Now fast forward to the time when a client sits in my office discussing their estate plan. While they love their children and believe them to be good, solid citizens, my clients aren’t sure how the transfer of wealth will affect the family. Will it be good or bad? They consider leaving amounts to the grandchildren, but often conclude that might end up cascading the same issues to the next generation.
One answer commonly discussed is to make the trust only available for limited yet specific needs. Education. Health. Supplementing retirement. To do this requires not an outright distribution at the client’s death but a continuing testamentary trust. Not only that, but it also wouldn’t make sense for the trustee of the trust to be the beneficiary/child. In that case, the trustee/beneficiary could simply disregard the terms of the trust and distribute for whatever reason he or she desired. When imposing use restrictions on the inheritance it would make sense to name an independent corporate trustee, from which many clients shy away.
Further, the tax law dissuades us from accumulating income inside of a trust, as compressed federal income tax tables result in much higher bounties paid to Uncle Sam. Here professional money management is often necessary to balance growth and income to save taxes.

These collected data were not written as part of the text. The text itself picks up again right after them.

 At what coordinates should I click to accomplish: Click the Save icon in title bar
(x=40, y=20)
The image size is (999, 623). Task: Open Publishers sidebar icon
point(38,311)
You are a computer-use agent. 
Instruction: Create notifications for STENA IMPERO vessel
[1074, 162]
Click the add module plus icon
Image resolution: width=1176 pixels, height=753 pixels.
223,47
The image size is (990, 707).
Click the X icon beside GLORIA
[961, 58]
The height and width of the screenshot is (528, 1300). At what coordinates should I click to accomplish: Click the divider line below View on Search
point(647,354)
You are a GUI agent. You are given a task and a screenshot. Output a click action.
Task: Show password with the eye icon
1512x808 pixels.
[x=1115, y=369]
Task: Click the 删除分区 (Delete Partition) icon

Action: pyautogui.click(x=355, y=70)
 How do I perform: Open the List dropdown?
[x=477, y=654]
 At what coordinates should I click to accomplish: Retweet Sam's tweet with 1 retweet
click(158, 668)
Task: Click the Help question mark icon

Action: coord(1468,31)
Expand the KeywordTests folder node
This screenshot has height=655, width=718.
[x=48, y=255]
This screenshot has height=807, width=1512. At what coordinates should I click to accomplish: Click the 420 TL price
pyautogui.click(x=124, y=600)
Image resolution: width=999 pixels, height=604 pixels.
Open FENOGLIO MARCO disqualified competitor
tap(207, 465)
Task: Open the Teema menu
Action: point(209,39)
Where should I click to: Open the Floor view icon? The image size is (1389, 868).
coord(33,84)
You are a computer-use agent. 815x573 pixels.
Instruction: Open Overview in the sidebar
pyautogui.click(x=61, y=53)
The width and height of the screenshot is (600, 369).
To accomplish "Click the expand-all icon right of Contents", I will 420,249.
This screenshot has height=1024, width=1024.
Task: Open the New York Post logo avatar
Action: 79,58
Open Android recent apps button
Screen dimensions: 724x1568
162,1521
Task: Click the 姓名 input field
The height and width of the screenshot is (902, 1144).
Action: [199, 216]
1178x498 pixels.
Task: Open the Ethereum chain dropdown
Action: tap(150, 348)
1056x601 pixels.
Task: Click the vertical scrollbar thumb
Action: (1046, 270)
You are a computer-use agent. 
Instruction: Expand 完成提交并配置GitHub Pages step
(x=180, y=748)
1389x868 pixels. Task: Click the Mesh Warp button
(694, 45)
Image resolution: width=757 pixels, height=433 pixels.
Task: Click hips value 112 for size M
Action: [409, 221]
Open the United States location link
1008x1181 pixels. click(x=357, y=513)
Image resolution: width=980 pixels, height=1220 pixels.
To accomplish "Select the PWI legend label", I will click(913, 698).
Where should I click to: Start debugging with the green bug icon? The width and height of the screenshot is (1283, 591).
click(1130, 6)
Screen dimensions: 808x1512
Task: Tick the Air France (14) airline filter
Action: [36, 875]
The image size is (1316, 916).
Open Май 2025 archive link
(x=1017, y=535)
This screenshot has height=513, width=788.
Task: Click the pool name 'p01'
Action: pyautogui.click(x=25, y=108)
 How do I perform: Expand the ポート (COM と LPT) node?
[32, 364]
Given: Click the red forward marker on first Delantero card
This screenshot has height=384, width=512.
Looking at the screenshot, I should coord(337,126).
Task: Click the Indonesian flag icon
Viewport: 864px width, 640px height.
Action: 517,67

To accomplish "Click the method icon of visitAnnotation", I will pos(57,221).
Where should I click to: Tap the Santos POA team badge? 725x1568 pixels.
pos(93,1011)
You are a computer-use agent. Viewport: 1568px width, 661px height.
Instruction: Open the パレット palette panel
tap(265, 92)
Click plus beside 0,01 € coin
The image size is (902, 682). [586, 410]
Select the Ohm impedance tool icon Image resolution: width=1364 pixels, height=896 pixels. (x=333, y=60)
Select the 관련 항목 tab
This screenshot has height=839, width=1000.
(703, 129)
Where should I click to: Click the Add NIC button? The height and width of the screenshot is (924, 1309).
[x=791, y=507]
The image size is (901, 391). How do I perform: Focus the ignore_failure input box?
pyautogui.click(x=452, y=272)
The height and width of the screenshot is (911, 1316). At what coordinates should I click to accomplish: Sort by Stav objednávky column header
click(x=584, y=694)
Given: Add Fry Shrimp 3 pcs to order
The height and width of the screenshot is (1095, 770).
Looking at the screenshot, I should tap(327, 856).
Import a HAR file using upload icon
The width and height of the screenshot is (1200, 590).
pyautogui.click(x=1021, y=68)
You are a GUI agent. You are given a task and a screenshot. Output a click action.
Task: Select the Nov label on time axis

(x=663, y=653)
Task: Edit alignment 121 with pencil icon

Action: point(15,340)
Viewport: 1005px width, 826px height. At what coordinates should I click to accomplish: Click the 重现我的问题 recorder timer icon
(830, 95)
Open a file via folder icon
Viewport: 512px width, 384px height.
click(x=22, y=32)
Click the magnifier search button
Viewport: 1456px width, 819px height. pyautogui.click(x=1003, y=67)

The issues and concerns surrounding these issues are unique to each family. I sympathize with having to make these tough decisions, as I grew up in a family that struggled financially. I tossed pizzas, waited tables, mopped floors and bagged groceries in high school through college and law school. My children didn’t have to earn the stripes I acquired in my youth. Yet, our kids did everything my wife and I asked of them, excelling in school and in college.
So what’s the answer? It will be the best one possible assuming that you’ve taken the time to engage in these thought processes. It’s also going to matter what types of assets you bring into the estate plan. Inherited IRAs, which distribute annual taxable income in the form of required minimum distributions beginning in the year following your passing, will have different planning challenges than other assets will, for example.
It all starts with the process of considering what you believe to be in the best interests of your loved ones. As Jordan Peterson would counsel, do what’s right for your family, even if it means that they might not love you for it.